EXCERPTED RECORDS.
_ _ _ _
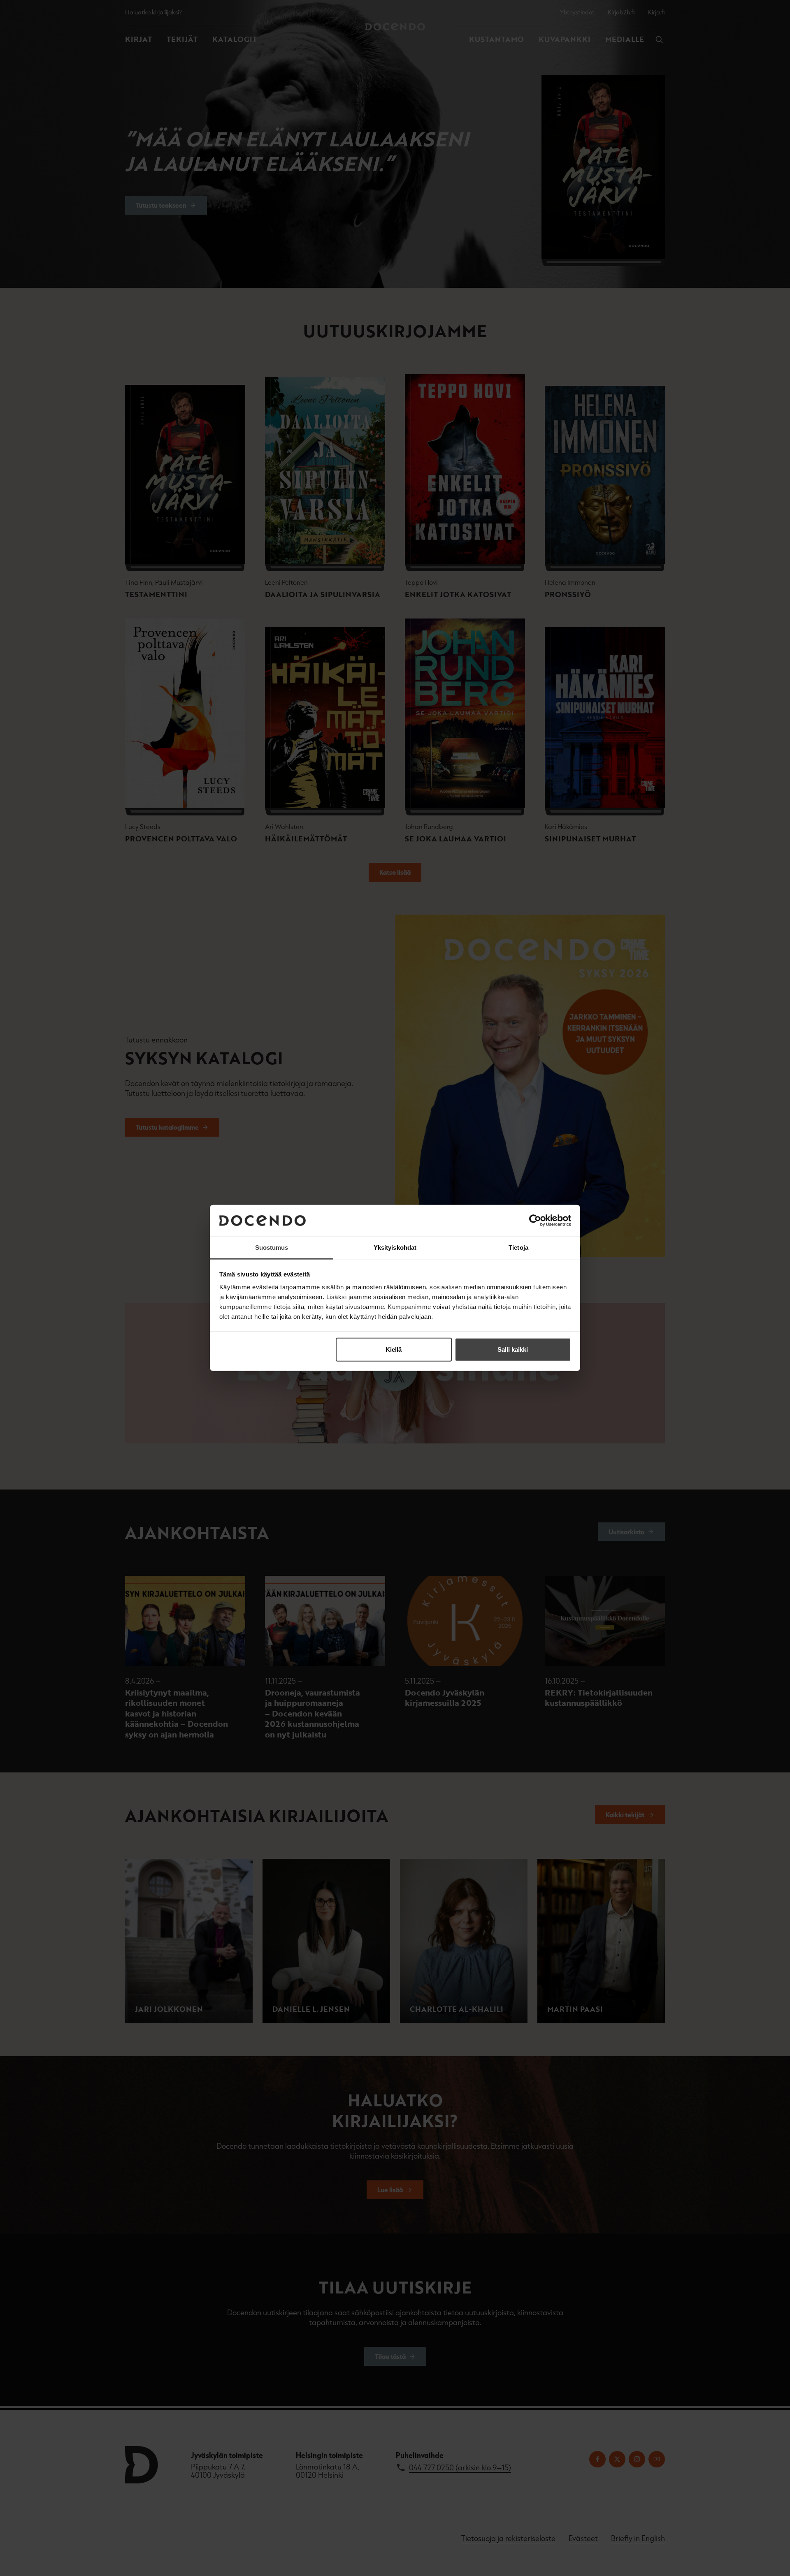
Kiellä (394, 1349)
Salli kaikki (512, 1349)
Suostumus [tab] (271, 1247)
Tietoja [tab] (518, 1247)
_ _ _ _
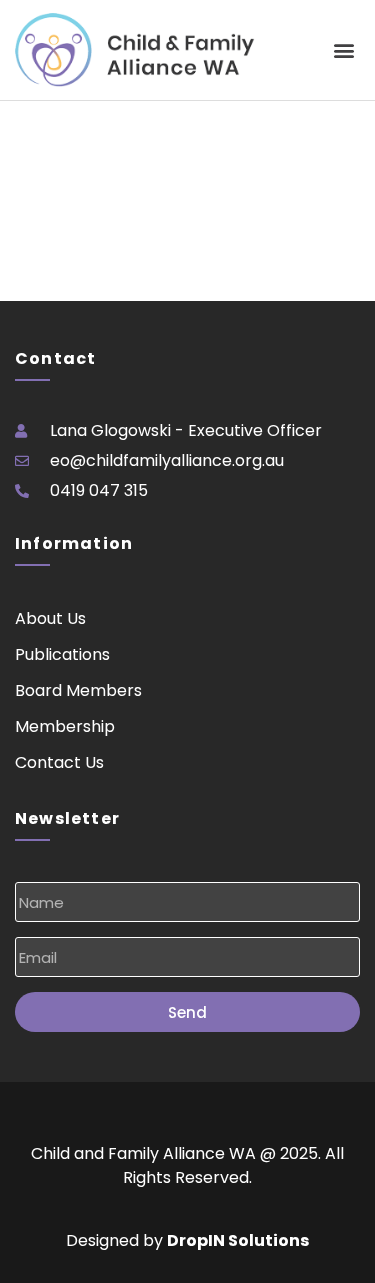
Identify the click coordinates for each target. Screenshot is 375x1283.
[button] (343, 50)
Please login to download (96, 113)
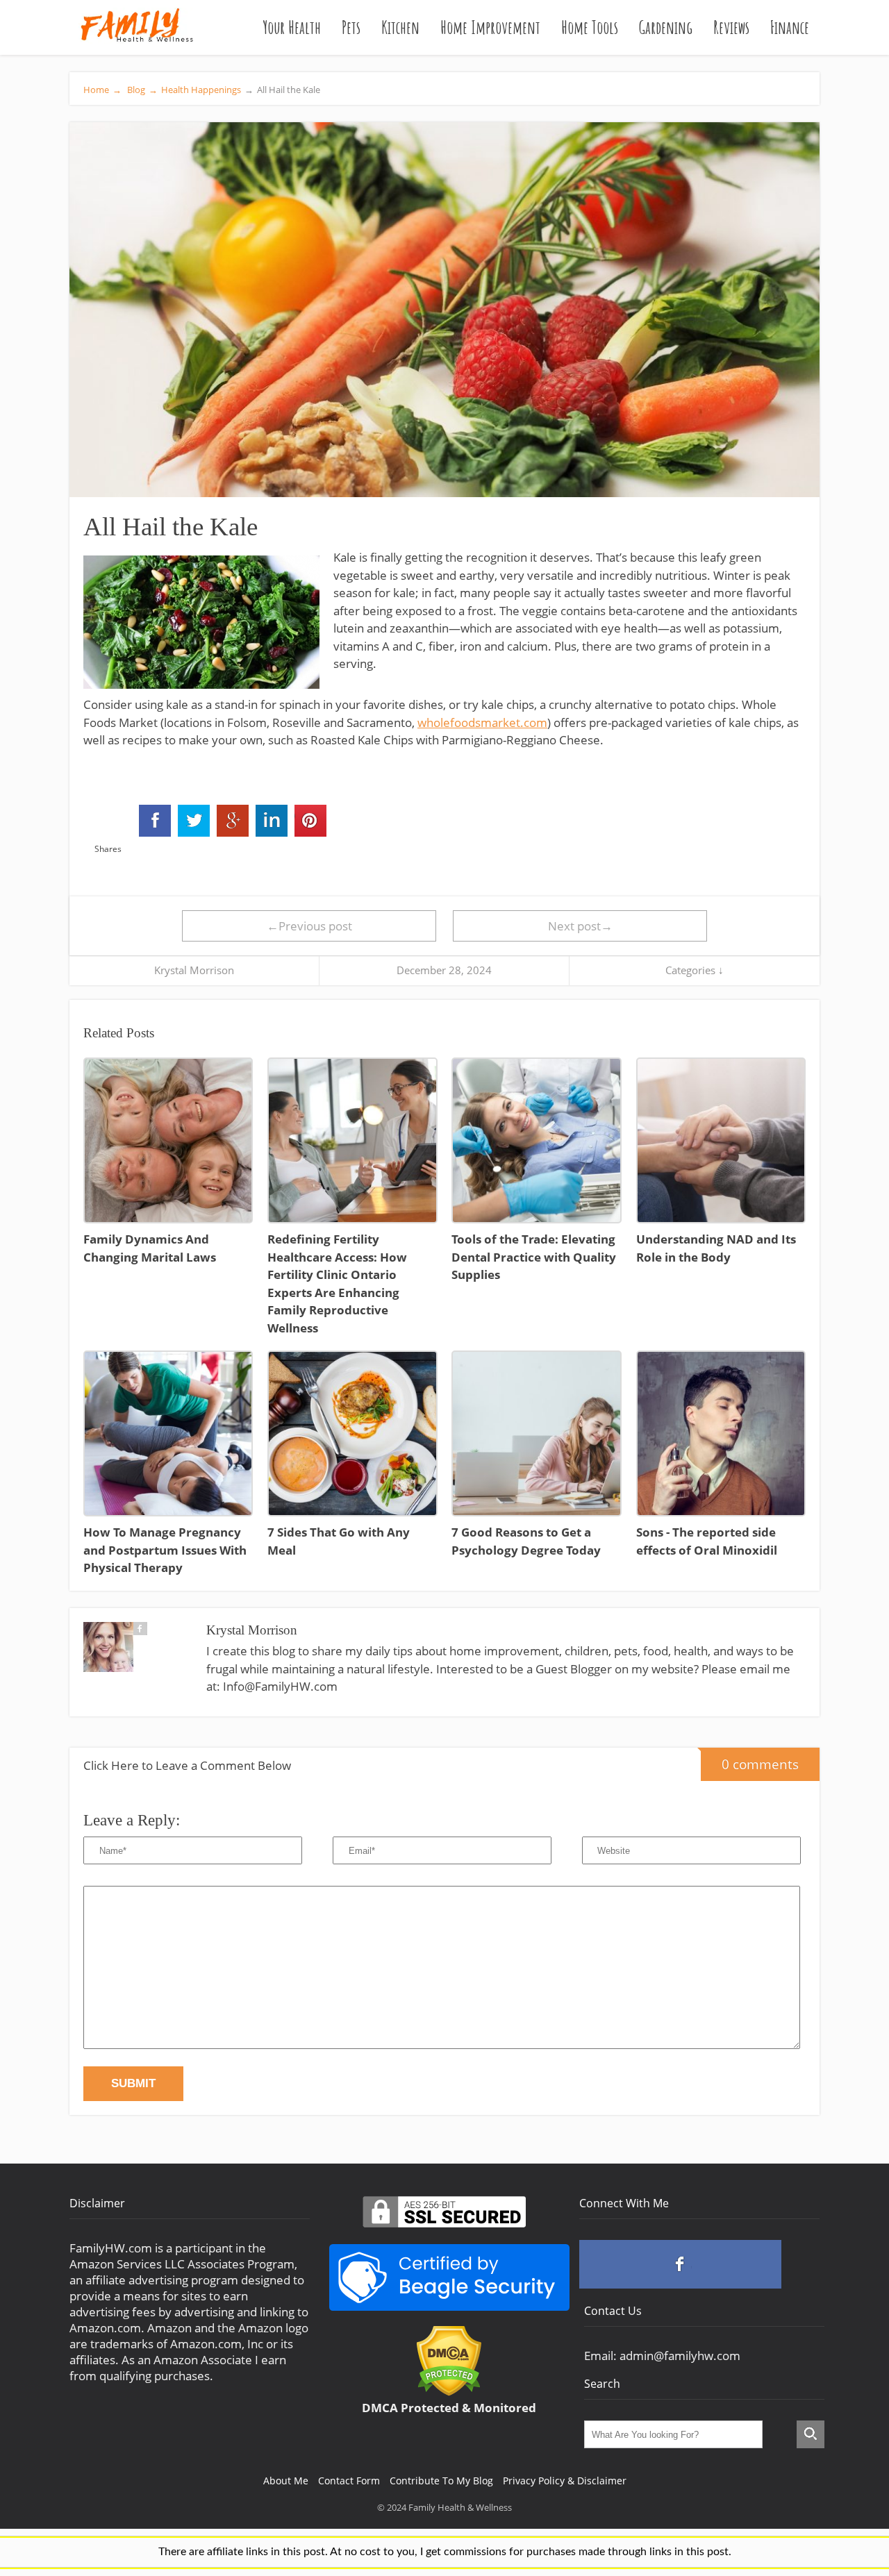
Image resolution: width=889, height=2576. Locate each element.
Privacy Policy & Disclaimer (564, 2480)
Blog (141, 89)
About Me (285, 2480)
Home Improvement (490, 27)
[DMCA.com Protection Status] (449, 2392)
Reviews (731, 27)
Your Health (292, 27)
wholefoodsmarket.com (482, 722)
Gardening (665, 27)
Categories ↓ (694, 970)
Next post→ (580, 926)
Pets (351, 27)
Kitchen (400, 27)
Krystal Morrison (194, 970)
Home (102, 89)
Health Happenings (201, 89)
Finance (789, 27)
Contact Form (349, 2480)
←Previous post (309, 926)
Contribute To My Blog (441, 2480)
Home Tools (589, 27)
_ _ _ _
REQUIREMENT. Retype exactly the lines above, from the one with "Krystal Morrison (194, 970)" through the one with "Home Tools (589, 27)", inclusive.

SOLUTION FOR THIS EXERCISE.
Krystal Morrison (194, 970)
Home (102, 89)
Health Happenings (201, 89)
Finance (789, 27)
Contact Form (349, 2480)
←Previous post (309, 926)
Contribute To My Blog (441, 2480)
Home Tools (589, 27)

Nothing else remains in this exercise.